![]() |
| Gubernur NTB Lalu Muhamad Iqbal Saat menutup Porprov XII NTB 2026 di GOR Turida, Mataram, Sabtu (25/7). |
MANDALIKAPOST.com- Penyelenggaraan Pekan Olahraga Provinsi (Porprov) XII NTB 2026 resmi berakhir dengan Kota Mataram keluar sebagai juara umum setelah meraih 200 medali emas. Namun, sejumlah kericuhan yang terjadi di beberapa cabang olahraga (cabor) menjadi sorotan. Gubernur Nusa Tenggara Barat (NTB) Lalu Muhamad Iqbal memastikan akan memanggil jajaran Komite Olahraga Nasional Indonesia (KONI) NTB untuk melakukan evaluasi menyeluruh.
Gubernur NTB Lalu Muhamad Iqbal mengatakan evaluasi akan dilakukan pada Selasa (28/7) sebagai tindak lanjut atas berbagai persoalan yang muncul selama pelaksanaan Porprov yang berlangsung sejak 16 Juli 2026.
"Besok, Selasa, kita akan lakukan evaluasi. Bahwa ada kekurangan dalam penyelenggaraan di sana-sini, itu menjadi tanggung jawab kita bersama. Ini menjadi bahan perbaikan agar penyelenggaraan PON 2028 bisa sebaik mungkin," ujar Iqbal usai menutup Porprov XII NTB 2026 di GOR Turida, Mataram, Sabtu (25/7).
Menurut Iqbal, evaluasi tersebut bertujuan mengidentifikasi akar persoalan di balik sejumlah insiden yang terjadi selama Porprov. Hasil evaluasi akan menjadi bekal penting bagi NTB yang bersama Nusa Tenggara Timur (NTT) akan menjadi tuan rumah Pekan Olahraga Nasional (PON) 2028.

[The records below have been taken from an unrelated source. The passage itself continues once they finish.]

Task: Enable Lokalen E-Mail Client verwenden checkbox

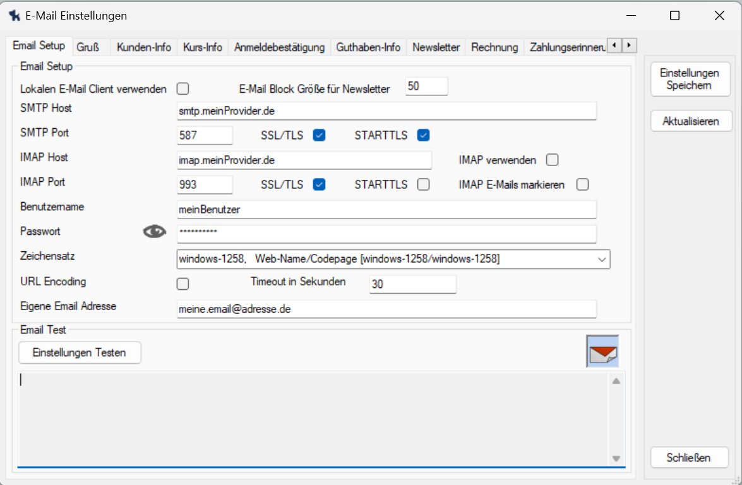Action: pos(183,89)
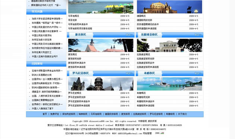This screenshot has height=139, width=235.
Task: Click the Greece yacht beach banner image
Action: tap(169, 84)
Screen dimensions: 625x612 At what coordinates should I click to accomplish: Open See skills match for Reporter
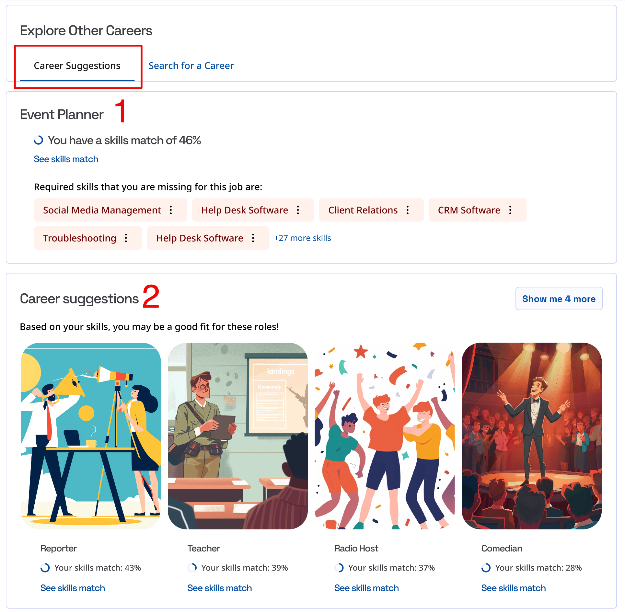73,588
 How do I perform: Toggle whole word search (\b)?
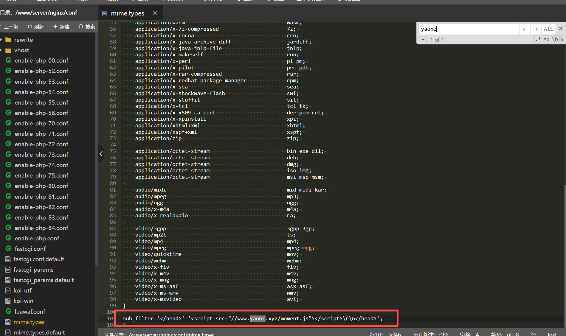coord(555,39)
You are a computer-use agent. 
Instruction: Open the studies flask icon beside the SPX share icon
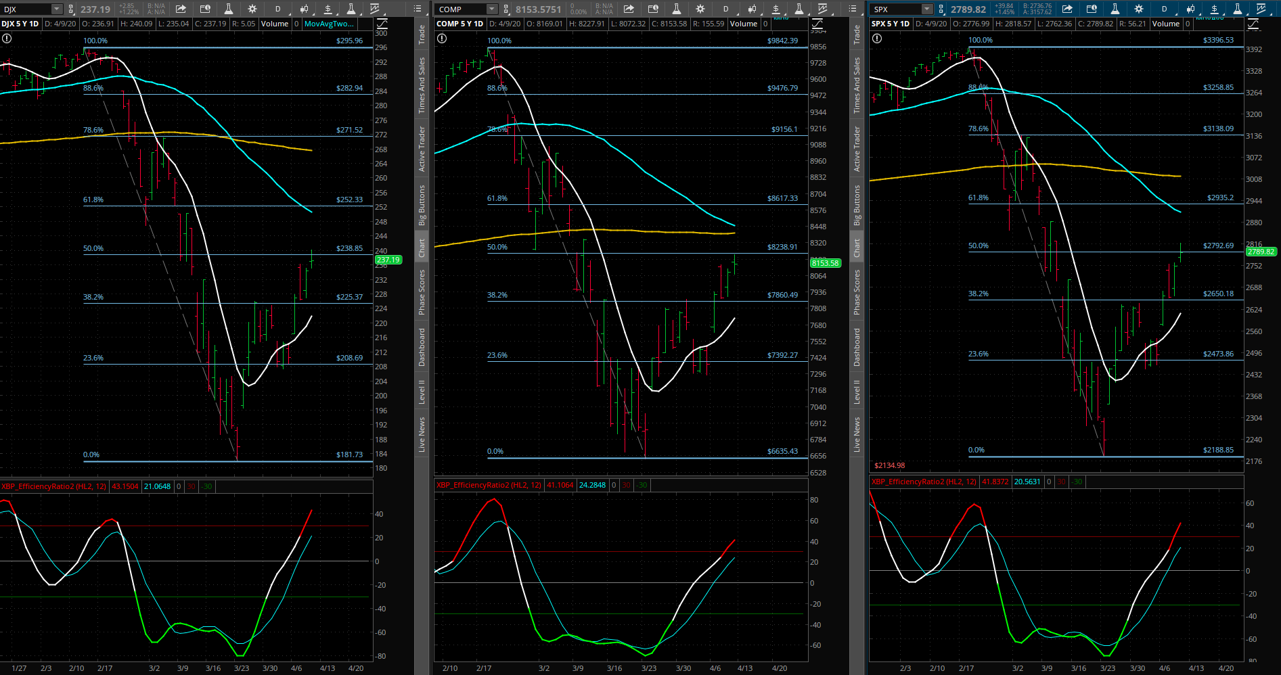pos(1115,9)
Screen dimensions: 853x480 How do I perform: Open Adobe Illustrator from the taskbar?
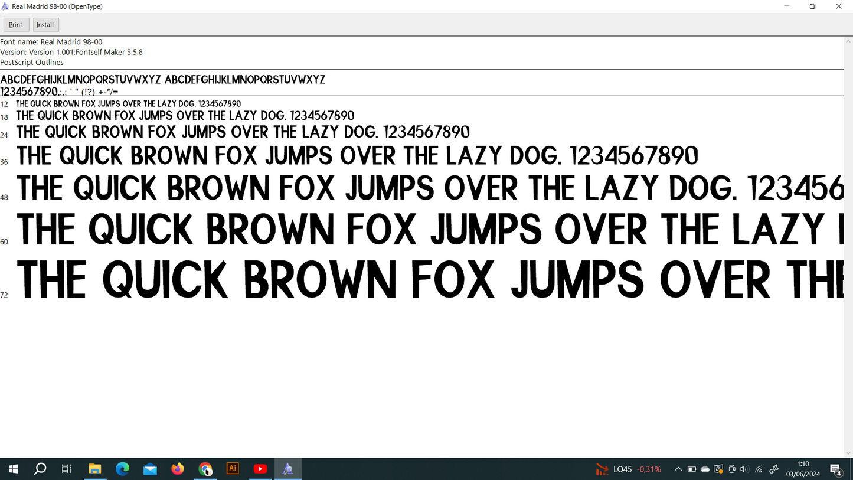pyautogui.click(x=233, y=469)
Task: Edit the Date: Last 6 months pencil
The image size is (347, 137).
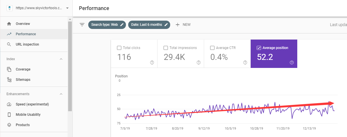Action: coord(166,25)
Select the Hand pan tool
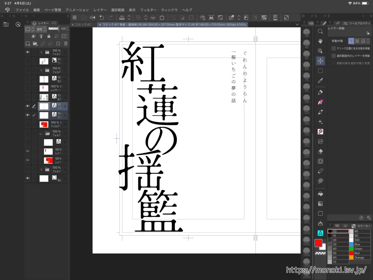This screenshot has height=280, width=373. (x=320, y=41)
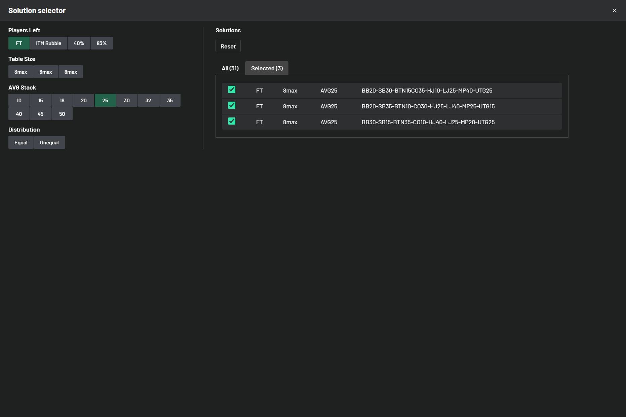
Task: Select the ITM Bubble players left filter
Action: pos(48,43)
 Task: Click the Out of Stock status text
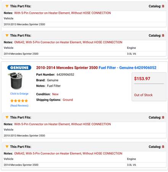(x=143, y=95)
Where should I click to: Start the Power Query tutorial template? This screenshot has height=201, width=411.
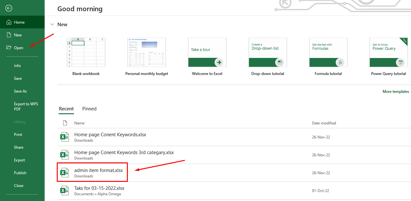click(388, 53)
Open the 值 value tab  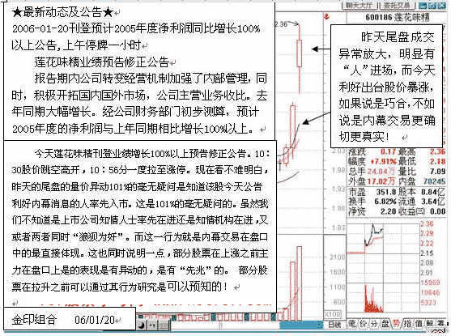coord(418,324)
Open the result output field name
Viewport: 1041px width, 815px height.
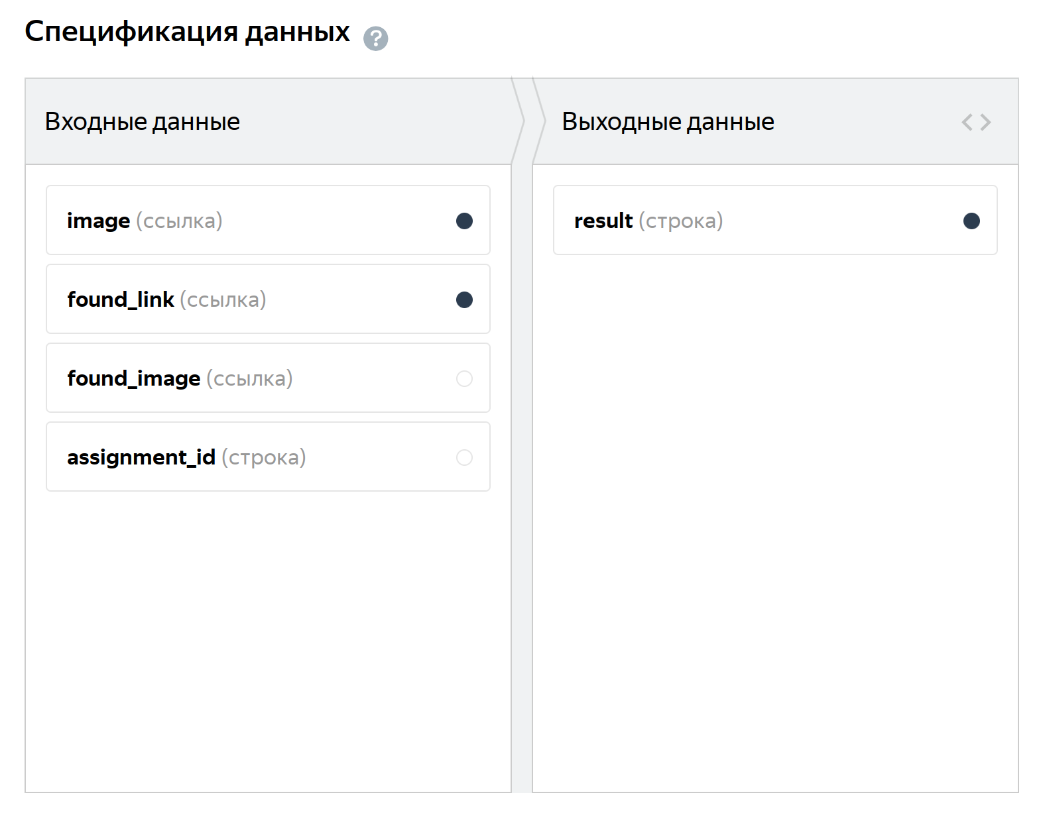603,221
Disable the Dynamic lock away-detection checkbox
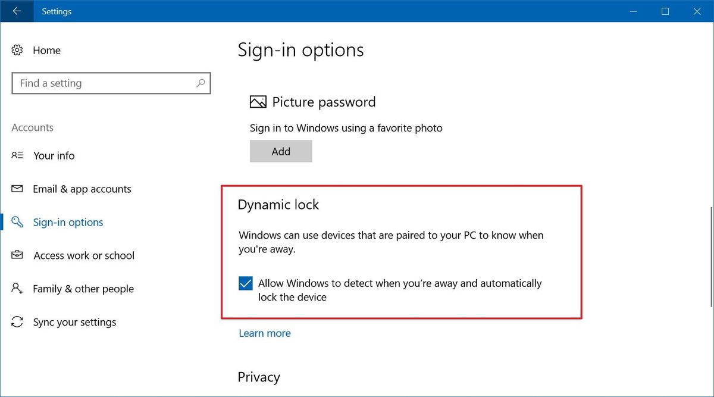 (x=245, y=283)
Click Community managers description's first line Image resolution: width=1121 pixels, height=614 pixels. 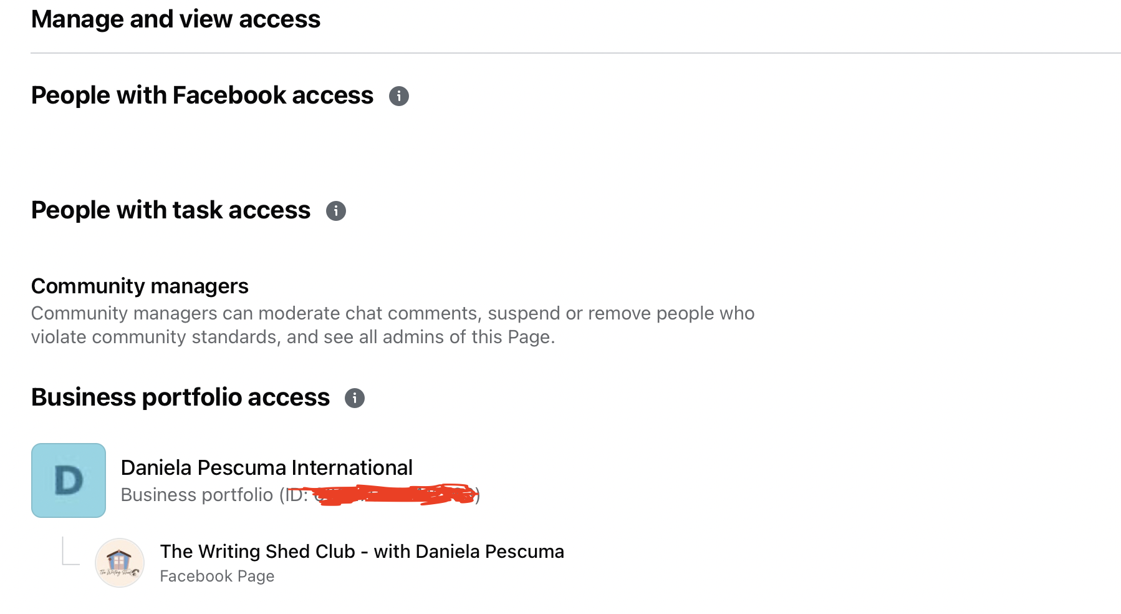[x=393, y=313]
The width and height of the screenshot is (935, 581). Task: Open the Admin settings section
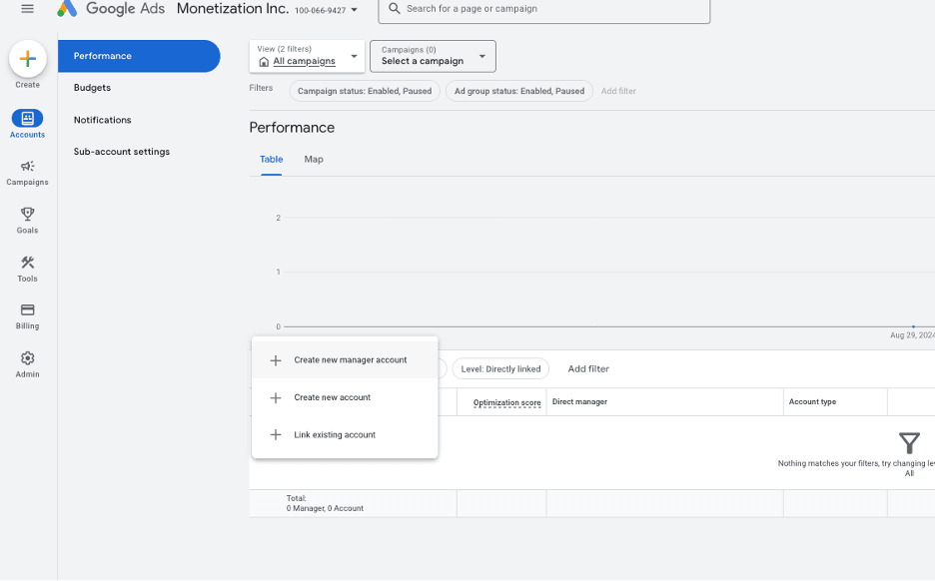[x=27, y=362]
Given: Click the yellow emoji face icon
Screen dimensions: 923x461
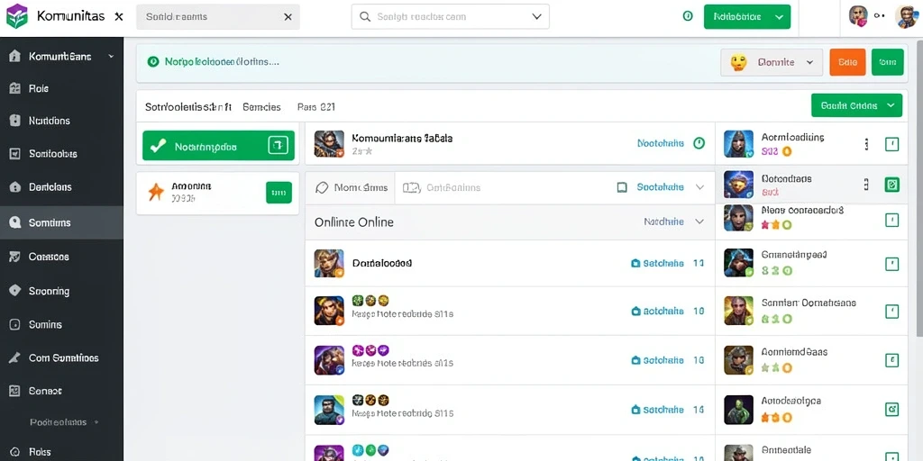Looking at the screenshot, I should pos(739,62).
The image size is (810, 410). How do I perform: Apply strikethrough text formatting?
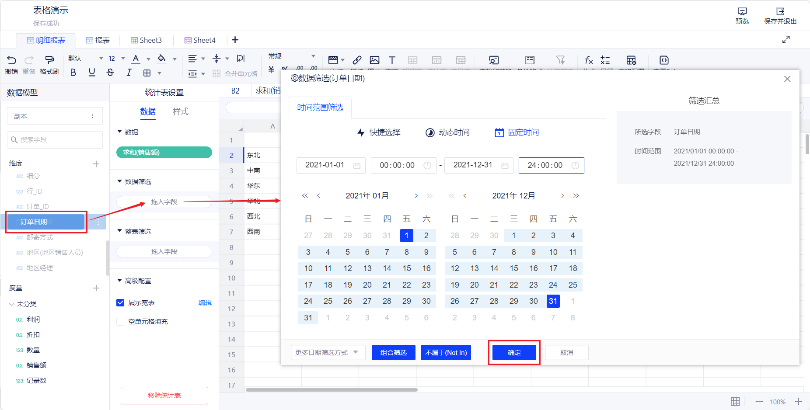tap(110, 73)
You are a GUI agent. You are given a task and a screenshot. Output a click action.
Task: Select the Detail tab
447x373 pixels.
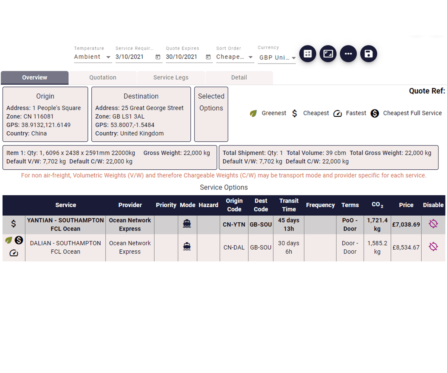(239, 78)
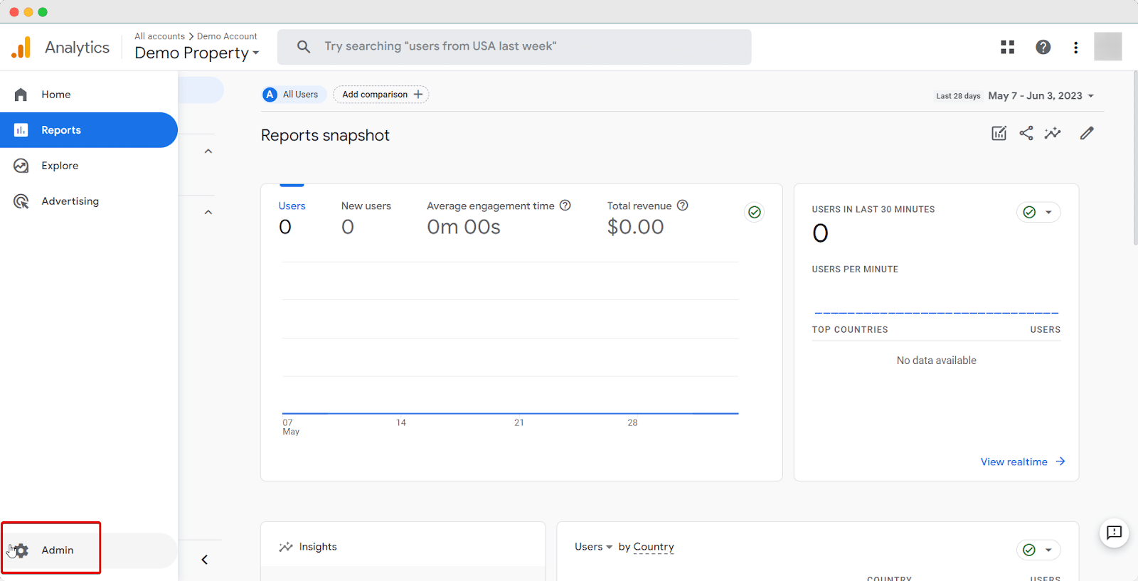Click the edit comparisons chart icon
Viewport: 1138px width, 581px height.
(x=999, y=134)
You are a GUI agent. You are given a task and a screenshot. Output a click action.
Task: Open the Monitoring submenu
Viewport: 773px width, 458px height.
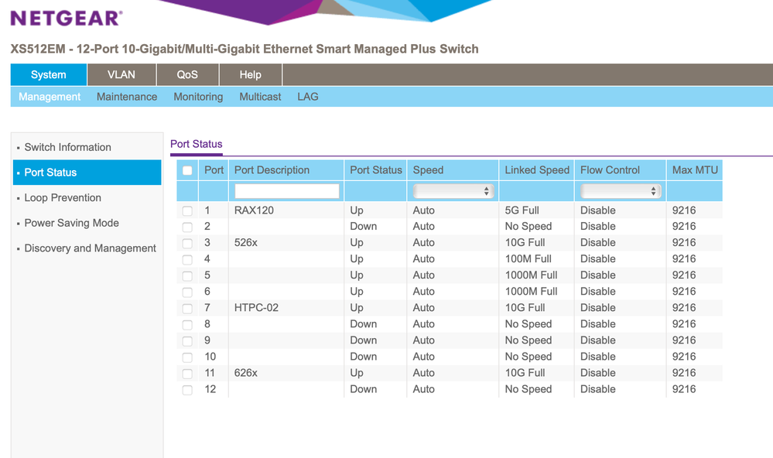tap(198, 97)
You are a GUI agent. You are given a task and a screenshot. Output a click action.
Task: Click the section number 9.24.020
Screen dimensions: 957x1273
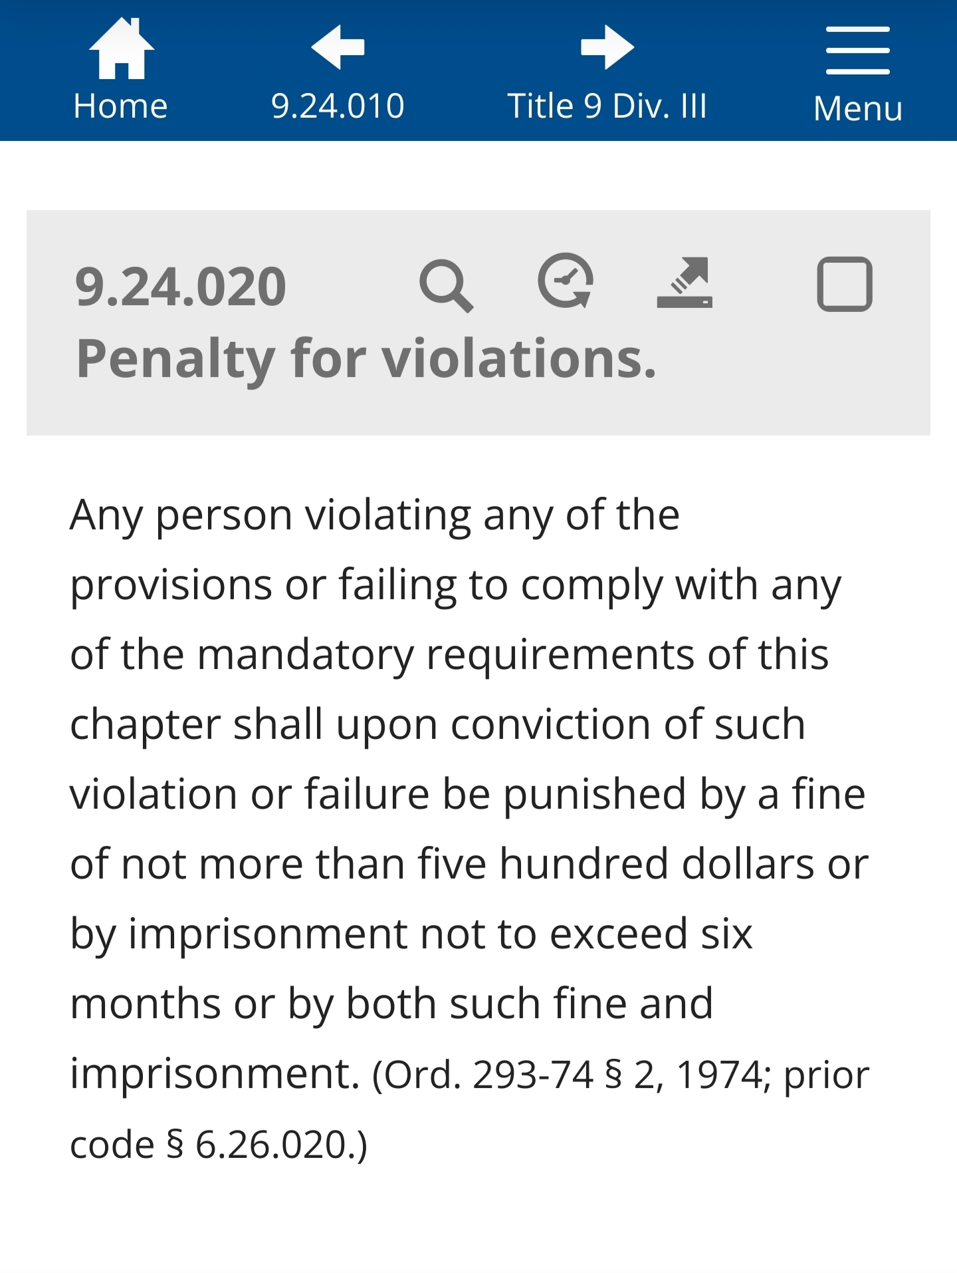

Ia mengakui berbagai dinamika yang terjadi selama Porprov menjadi alarm bagi kesiapan NTB dalam menggelar ajang olahraga berskala nasional.
"Insya Allah kita bisa menjadi penyelenggara yang terbaik. Kita harus mempersiapkan diri, baik dari sisi fisik, infrastruktur, kualitas penyelenggaraan, maupun atlet-atletnya," katanya.
Selain aspek penyelenggaraan, Iqbal juga menyoroti kondisi infrastruktur olahraga di NTB yang dinilai masih perlu pembenahan agar memenuhi standar nasional.
"Kalau soal venue, pemerintah pusat sudah berkomitmen memberikan bantuan untuk renovasi," ujarnya.
Ia juga memastikan panitia besar penyelenggara PON 2028 akan segera dibentuk.
"Dalam satu sampai dua bulan ke depan harus sudah kita siapkan," tegasnya.
Meski diwarnai sejumlah persoalan, mantan Duta Besar Indonesia untuk Turki itu tetap optimistis NTB mampu menjadi tuan rumah PON yang sukses.
"Baik buruknya penyelenggaraan ini adalah hasil kerja kita bersama. Sudah saatnya kita belajar dan melengkapi berbagai kekurangan. Saya juga mengingatkan pengurus KONI provinsi, kabupaten, dan kota agar fokus mempersiapkan PON 2028," ujarnya.
Sementara itu, Ketua KONI NTB Mori Hanafi menilai penilaian bahwa Porprov 2026 gagal tidak tepat. Menurutnya, dari lebih dari 6.000 pertandingan yang digelar, hanya tiga hingga empat pertandingan yang diwarnai persoalan, yakni pada cabang olahraga pencak silat, drum band, voli pantai, dan BMX.
"Dari lebih 6.000 pertandingan, yang bermasalah hanya tiga atau empat. Masa gara-gara itu kita bilang semuanya rusak? Itu tidak fair," kata Mori.
Ia menjelaskan insiden yang terjadi di masing-masing cabang olahraga memiliki penyebab berbeda, termasuk senggolan antarpeserta pada BMX dan kericuhan di pertandingan pencak silat yang telah diakui sebagai kelalaian panitia cabang olahraga.
"Jadi masa dari 6.000 pertandingan yang bermasalah hanya tiga, lalu Porprov disebut gagal. Itu hanya 0,0 sekian persen," ujarnya.
Mori mengakui masih terdapat kelemahan dalam aspek pelayanan, terutama transportasi atlet menuju venue pertandingan. Namun, menurutnya persoalan tersebut dapat segera diatasi dan tidak mengganggu keseluruhan pelaksanaan Porprov.
"Kalau di medis dan pertandingan tidak ada masalah. Yang sempat terkendala hanya transportasi, tetapi itu sudah terurai. Jadi jangan sampai muncul framing seolah-olah Porprov ini gagal," tandasnya.